Congenital absence of unspecified upper arm and forearm with hand present
ICD-10 Q71.10 is a billable code used to indicate a diagnosis of congenital absence of unspecified upper arm and forearm with hand present.
Congenital absence of the upper arm and forearm with the hand present is a rare congenital malformation characterized by the complete or partial absence of the humerus and radius/ulna, while the hand remains intact. This condition can occur as an isolated anomaly or as part of a syndrome involving other congenital defects. The absence may vary in severity, and the functional implications depend on the degree of limb involvement. Children with this condition may face challenges in mobility and dexterity, necessitating early intervention and possibly prosthetic fitting. The etiology is often multifactorial, involving genetic and environmental factors during embryonic development. Accurate diagnosis typically involves clinical examination and imaging studies to assess limb structure and function. Management may include physical therapy, occupational therapy, and surgical interventions to enhance function and appearance.
Documentation should include detailed physical examination findings, imaging results, and treatment plans. Growth and developmental assessments are crucial.
Common scenarios include initial diagnosis at birth, follow-up assessments for growth and function, and referrals for prosthetic evaluation.
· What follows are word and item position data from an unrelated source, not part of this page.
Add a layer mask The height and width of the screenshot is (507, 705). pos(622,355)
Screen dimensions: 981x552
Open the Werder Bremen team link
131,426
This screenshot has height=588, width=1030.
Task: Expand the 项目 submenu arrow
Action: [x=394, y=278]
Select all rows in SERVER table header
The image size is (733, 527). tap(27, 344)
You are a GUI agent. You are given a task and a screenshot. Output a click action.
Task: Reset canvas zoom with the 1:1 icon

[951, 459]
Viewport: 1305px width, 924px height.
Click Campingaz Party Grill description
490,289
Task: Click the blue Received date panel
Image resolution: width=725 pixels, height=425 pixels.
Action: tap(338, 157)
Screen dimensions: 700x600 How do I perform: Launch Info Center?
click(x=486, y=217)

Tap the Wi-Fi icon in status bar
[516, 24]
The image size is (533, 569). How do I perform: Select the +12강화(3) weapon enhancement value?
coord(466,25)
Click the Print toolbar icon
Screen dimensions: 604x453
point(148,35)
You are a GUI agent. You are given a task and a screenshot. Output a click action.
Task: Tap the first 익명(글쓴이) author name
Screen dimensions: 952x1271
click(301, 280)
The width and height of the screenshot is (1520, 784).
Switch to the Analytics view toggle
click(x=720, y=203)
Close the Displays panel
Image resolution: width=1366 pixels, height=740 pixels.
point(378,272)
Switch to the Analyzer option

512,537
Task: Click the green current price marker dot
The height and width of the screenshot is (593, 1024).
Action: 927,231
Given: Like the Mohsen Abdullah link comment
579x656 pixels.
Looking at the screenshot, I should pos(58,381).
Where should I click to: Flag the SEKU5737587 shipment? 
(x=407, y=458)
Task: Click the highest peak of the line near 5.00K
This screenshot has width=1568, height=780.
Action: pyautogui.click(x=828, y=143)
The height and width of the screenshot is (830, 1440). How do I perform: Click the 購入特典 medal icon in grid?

Considerations include the psychosocial impact on the child and family, as well as the need for multidisciplinary care involving pediatricians, orthopedic surgeons, and therapists.
Genetic counseling notes, family history assessments, and results of genetic testing should be documented to identify potential syndromic associations.
Scenarios may include genetic evaluation for syndromic conditions, family planning discussions, and assessments for recurrence risk.
Considerations include the need for genetic testing to rule out chromosomal abnormalities and syndromes associated with limb malformations.
Used in cases where surgical intervention is necessary for limb absence.
Document the reason for amputation and any associated conditions.
Orthopedic surgeons should provide detailed operative notes.
Documentation should include a detailed clinical examination, imaging studies, and treatment plans. Any associated congenital anomalies should also be documented to ensure accurate coding.